MALTA, N.Y. — Matt DeLorenzo notched his third Albany-Saratoga Speedway DIRTcar modified feature win of the season Friday night. But this was easily his favorite as the 60-lap “Modified Spectacular” win was worth some $6,060.
Jack Lehner took second back from Justin Stone in the waning laps but though both had legitimate shots at DeLorenzo at various times, the best they could do was draw even briefly. Both times, DeLorenzo dug deep and drove off to a comfortable lead again.
Stone, who pulled the pole in the redraw, took command on the initial break but the fourth starting DeLorenzo ran him down in just four laps, getting alongside off turn two and putting him away as they came to the flagstand. Lehner was shadowing DeLorenzo after starting a row behind him and two laps later he was a frustrated second.
“I knew if I was going to win it, I had to get the lead before Matt,” said Lehner. “I figured if I got there first, I could hold him off but I didn’t make it. I got alongside him in traffic later on but he got away and I spent the rest of the race battling with Justin.”
Billy Pauch Jr., making a rare New York start, joined the scrum with Stone and Lehner and got to third only to get blasted on a lap 21 restart when Chris Curtis got down inside him in turn one. They both went around in turn two, collecting a handful of others in the process.
That put Stone back on Lehner’s bumper and a few laps later he worked his way by to take second back, with the top three building a solid lead over fourth place runner Kyle Armstrong by halfway.

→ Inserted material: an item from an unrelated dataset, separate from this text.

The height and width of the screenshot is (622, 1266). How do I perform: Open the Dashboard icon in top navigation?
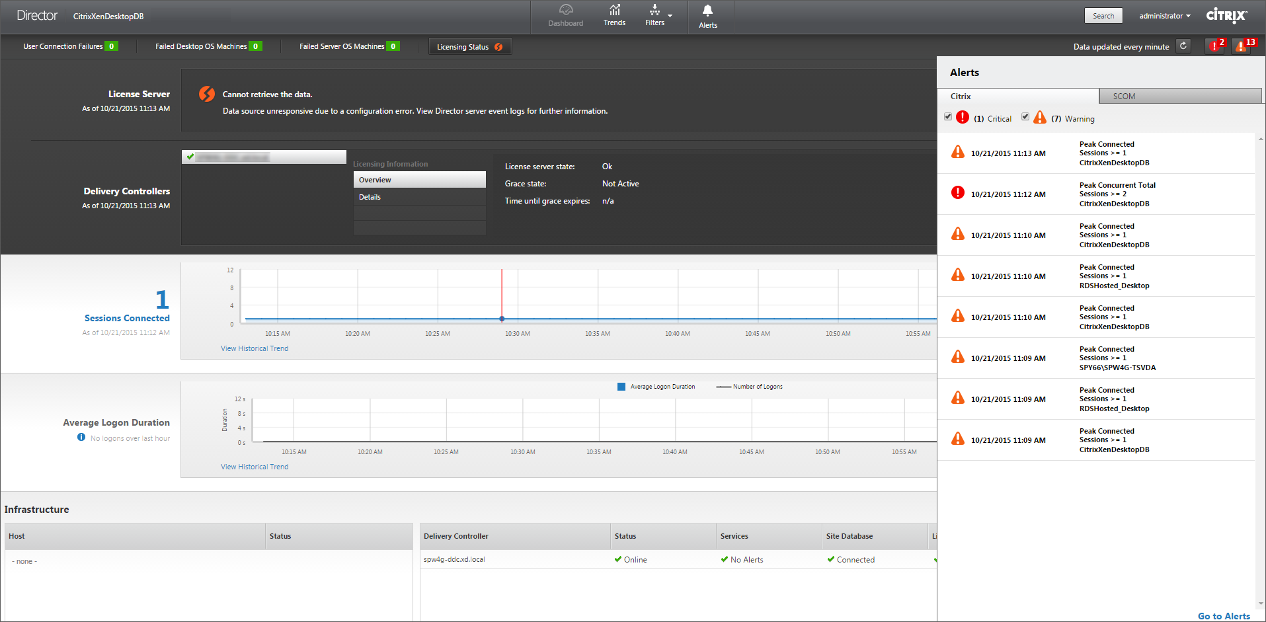(565, 11)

DeLorenzo was out to a full turn lead by the time Pauch slowed on lap 37, negating DeLorenzo’s advantage once again. Stone cranked it up when green reappeared and got alongside the leader with 20 to go but couldn’t put him away. In the meantime, Adam Pierson had taken third away from Lehner, who then decided he’s saved his tires long enough and picked up the pace enough to drive by both Pierson and Stone before the checkers.
“I knew Justin had a softer tire on so I let him run it off,” tipped Lehner. “I was better on long runs but still not good enough to handle Matt.”
“Yeah, with extra heat in the tire at the end we faded,” summed up Stone. “But it was a lot of fun racing with those guys. Matt is amazing here. He’s so good in the low groove and has amazing side bite and drive off the turns. You think you’ve got him on the outside, then he just drives away from you.”
“I was just driving around, trying to save my tires,” offered DeLorenzo with his patented grin. “Starting up front really helped. And my brother gave me a great car. He’s the brains, I just drive it. I didn’t know where Jack and Justin were when I was struggling with lapped cars so I just kept digging.”
Marc Johnson turned in a terrific drive from 19th to seize fourth from Pierson with the checkers in sight. Peter Britten led the second five, which included David Schilling, Felix Roy, Anthony Perrego and Rich Ronca.
Teenager Cadon Dumblewski won his first ever Pro Stock feature, holding off veteran Kim Duell, Rich Crane, Jim Duncan and his father, Chucky Dumblewski. Dylan Madsen bested Zach Buff, Dave Baranowski, Joey Scarborough and Derrick McGrew Jr in the Sportsman finale.